As a physio, I have read the statistics, tracked the treatment advances and spent hours putting together COVID procedures for our clinics. I never expected to become one of the statistics myself.
Mid December I developed a tight band around my chest which just didn’t feel right. I didn’t have any cough, fever or change in taste/smell but it just wasn’t right so I went for a test that came back the following day positive for COVID. By this time I had developed a temperature and muscle aches and two days later became confined to my bed for the next 4 days. Upon my positive result, I had taken a look at what research studies I was eligible for and signed up for the COVID dog detection study. This really wasn’t hard work – I had to wear a t-shirt, socks and mask so that the “covid scent” can then be used to train the sniffer dogs.
The fever finally subsided a little after 6 days and I felt a little better, however, I did start with a cough and a bit of breathlessness. On Christmas Eve, I felt better again and managed to prep Christmas dinner and send a Christmas jumper picture in for the staff photo.
I woke up on Christmas day feeling pretty rubbish but just put it down to the COVID and it would resolve soon enough. I eventually got myself onto the sofa so the kids could open their presents. I didn’t move from the sofa at all on Christmas day. The kids got beans on toast for lunch and I slept. I developed a burning pain on my breastbone in the afternoon and after a bit of pestering from the husband I called 111. What I didn’t expect was for them to immediately arrange an ambulance. I didn’t feel I was poorly enough to warrant an ambulance response.
It turned out my oxygen levels were at 70%, heart rate through the roof and blood pressure through the floor. They had me in the ambulance within minutes and phoned ahead for Resus to be placed on standby – this is when I realised I was actually quite poorly.
I was placed on CPAP which is what we call a non-invasive ventilation device – it assists your breathing by forcing the air into the lungs. My X-rays had shown that not much air was making it into my lungs – air is black on an x-ray and as you can see mine was a “white-out”. I spent 6 days in intensive care in the respiratory unit – with absolutely fantastic doctors and nurses who were so compassionate and caring despite being stretched.
After a few days of CPAP my oxygen levels improved and they were able to place me onto a normal mask. They then gradually reduced how much oxygen was provided. Proning (which is turning onto your front) really helps the oxygen level in the blood during covid. I spent as much time on my front as possible to help. I didn’t like turning as this made me cough but I could see how much my saturations improved and I believe this helped me wean off the oxygen quicker. The one thing that surprised me was the fatigue, I couldn’t even pick up and knife and fork to feed myself at the start.
I eventually was moved to the ward, the hospital was really really busy so it took around 8 hours to get a ward space and I was moved to an elderly care ward. The staff found it amusing to have a 35-year-old on the elderly care ward, but to be fair most of their mobility was better than mine when I first went down. I never expected to say to the physios I will need a zimmer frame to get up. I was far too ambitious when first allowed to mobilise thinking I would make it to the end of the ward. The end of the bed and I needed to sit down. It was dreadfully hard those first few days reaching an acceptance that this was not going to be a quick bounce back and my heart rate and oxygen levels would dictate my recovery.
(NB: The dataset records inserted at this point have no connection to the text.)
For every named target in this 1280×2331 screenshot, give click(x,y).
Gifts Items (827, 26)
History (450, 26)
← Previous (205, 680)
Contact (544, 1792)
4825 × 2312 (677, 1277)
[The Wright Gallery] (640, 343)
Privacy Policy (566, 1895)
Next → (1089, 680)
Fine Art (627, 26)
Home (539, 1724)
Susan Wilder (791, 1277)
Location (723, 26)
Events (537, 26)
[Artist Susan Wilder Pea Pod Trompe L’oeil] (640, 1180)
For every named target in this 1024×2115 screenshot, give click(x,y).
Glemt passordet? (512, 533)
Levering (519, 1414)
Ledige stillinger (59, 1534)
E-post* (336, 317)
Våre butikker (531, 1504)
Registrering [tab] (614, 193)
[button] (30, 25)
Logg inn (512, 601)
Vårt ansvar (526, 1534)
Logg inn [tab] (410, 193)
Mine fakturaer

I finally managed to get home after 12 days in the hospital, with a promise that I would monitor my oxygen levels and heart rate. Coming home was hard – the emotional side of knowing I may never have made it home if it wasn’t for the paramedics, doctors, radiologists and nurses that acted speedily in delivering the right care. Then the physical side of suddenly finding that everything felt so far away, having had a bathroom a few steps from my bed to now having to walk down the hallway. Not being able to go upstairs to tuck the children in bed. However, the recovery continues and I am home with my family and easing back into work.